[THE PROBLEM]
Return exactly the lines from the one that contains "Given: Open the" up to the last line of the listing, and nothing else.

[PROVIDED ENTRIES]
::::::::
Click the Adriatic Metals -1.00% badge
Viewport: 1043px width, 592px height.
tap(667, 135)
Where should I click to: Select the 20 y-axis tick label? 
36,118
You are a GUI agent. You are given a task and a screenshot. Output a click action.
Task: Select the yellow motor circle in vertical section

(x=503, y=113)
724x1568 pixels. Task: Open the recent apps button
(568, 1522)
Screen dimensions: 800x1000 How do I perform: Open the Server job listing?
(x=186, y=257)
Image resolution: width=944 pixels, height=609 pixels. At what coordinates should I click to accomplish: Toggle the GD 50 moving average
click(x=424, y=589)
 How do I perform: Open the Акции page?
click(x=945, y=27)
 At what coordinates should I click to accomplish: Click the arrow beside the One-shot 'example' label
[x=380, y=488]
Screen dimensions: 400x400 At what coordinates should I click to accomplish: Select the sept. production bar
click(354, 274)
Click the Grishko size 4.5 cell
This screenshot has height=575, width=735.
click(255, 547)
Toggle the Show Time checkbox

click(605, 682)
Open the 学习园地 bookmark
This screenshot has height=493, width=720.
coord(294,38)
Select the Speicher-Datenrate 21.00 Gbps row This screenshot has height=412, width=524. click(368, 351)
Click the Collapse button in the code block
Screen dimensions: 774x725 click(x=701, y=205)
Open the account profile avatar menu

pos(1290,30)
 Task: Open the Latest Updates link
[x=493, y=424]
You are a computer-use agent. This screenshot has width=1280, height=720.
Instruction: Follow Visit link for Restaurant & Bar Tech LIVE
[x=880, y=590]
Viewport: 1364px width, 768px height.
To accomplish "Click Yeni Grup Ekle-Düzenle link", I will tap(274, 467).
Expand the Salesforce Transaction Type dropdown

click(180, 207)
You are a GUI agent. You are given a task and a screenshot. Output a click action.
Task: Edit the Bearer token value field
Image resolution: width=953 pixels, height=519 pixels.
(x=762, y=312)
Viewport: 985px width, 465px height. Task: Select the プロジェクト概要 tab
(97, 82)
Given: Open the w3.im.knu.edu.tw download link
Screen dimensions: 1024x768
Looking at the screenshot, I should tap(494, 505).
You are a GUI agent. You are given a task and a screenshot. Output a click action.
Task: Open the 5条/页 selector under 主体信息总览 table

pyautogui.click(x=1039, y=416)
::::::::
[ANSWER TO THE EXERCISE]
Given: Open the w3.im.knu.edu.tw download link
Screen dimensions: 1024x768
Looking at the screenshot, I should tap(494, 505).
You are a GUI agent. You are given a task and a screenshot. Output a click action.
Task: Open the 5条/页 selector under 主体信息总览 table

pyautogui.click(x=1039, y=416)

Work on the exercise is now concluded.